Dans un document judiciaire, les avocats de la Ville résument toutefois leur position : « Les policiers avaient des motifs raisonnables et probables de croire que les demandeurs avaient commis une infraction. Par conséquent, ils pouvaient légalement leur demander de s’identifier afin de leur remettre un constat d’infraction », écrivent-ils. « Compte tenu de leur refus de s’identifier, les défendeurs ont légalement procédé à leur arrestation en faisant usage de la force nécessaire. »

Des millions en jeu

Pour compliquer l’affaire, l’un des deux policiers impliqués dans l’arrestation de MM. Lezoka et Muzaula a été arrêté quelques semaines plus tard. L’agent Philippe Bonenfant s’est lui-même retrouvé sur le banc des accusés pour trafic d’ecstasy. Il a plaidé coupable, quelques années plus tard, à des accusations moindres d’avoir conseillé à un tiers de commettre une infraction. Il a aussi reconnu avoir possédé une arme illégale (un poing américain) et avoir consulté frauduleusement une banque de données policières.
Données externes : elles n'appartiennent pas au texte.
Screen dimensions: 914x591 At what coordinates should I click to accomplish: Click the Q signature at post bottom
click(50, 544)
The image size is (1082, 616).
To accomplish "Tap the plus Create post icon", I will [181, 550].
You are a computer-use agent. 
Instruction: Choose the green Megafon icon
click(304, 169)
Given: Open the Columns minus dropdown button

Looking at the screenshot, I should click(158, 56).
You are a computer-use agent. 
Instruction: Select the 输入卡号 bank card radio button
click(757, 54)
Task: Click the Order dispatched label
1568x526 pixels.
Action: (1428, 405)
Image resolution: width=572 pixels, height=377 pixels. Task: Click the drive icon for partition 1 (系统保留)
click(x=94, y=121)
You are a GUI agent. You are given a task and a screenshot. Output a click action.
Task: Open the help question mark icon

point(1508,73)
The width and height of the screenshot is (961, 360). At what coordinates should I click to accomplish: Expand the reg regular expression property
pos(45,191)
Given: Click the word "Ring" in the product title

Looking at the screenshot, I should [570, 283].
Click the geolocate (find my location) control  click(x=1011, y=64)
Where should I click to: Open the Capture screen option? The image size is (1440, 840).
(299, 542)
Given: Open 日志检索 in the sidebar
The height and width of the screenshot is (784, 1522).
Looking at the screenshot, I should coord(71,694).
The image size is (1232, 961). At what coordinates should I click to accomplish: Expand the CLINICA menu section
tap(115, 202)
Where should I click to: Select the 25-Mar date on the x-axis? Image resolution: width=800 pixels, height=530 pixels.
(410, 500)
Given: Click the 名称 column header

Chacun des deux jeunes Afro-Québécois lui réclame 25 000 $ à titre personnel en dommages punitifs pour avoir violé leurs droits constitutionnels, notamment celui de ne pas être discriminés en fonction de leur origine ethnique. Ils ont formulé la même réclamation vis-à-vis du second policier impliqué et de la Ville de Montréal elle-même, en tant que responsable du Service de police de la Ville de Montréal (SPVM).

Le gros des dommages réclamés (environ 1,5 million pour chacun des individus) correspond plutôt aux revenus qu’ils auraient pu espérer et dont – selon eux – leur stress post-traumatique les privera, en les rendant incapables de travailler. Ils réclament aussi des dizaines de milliers de dollars en dommages moraux.

La question du profilage racial au sein du SPVM fait la manchette depuis des mois.

En 2019, un rapport commandé par le corps de police concluait qu’il existait des biais ethniques dans les interpellations effectuées par les policiers montréalais : les Noirs et les Montréalais d’origine arabe sont bien plus à risque que la moyenne d’être abordés par des agents de police.

L’été dernier, le chef de police Sylvain Caron a reconnu « le caractère systémique du racisme ». Il a aussi inauguré une nouvelle politique pour mieux encadrer les interpellations de citoyens : elles devront maintenant se faire sur la base « de faits observables ».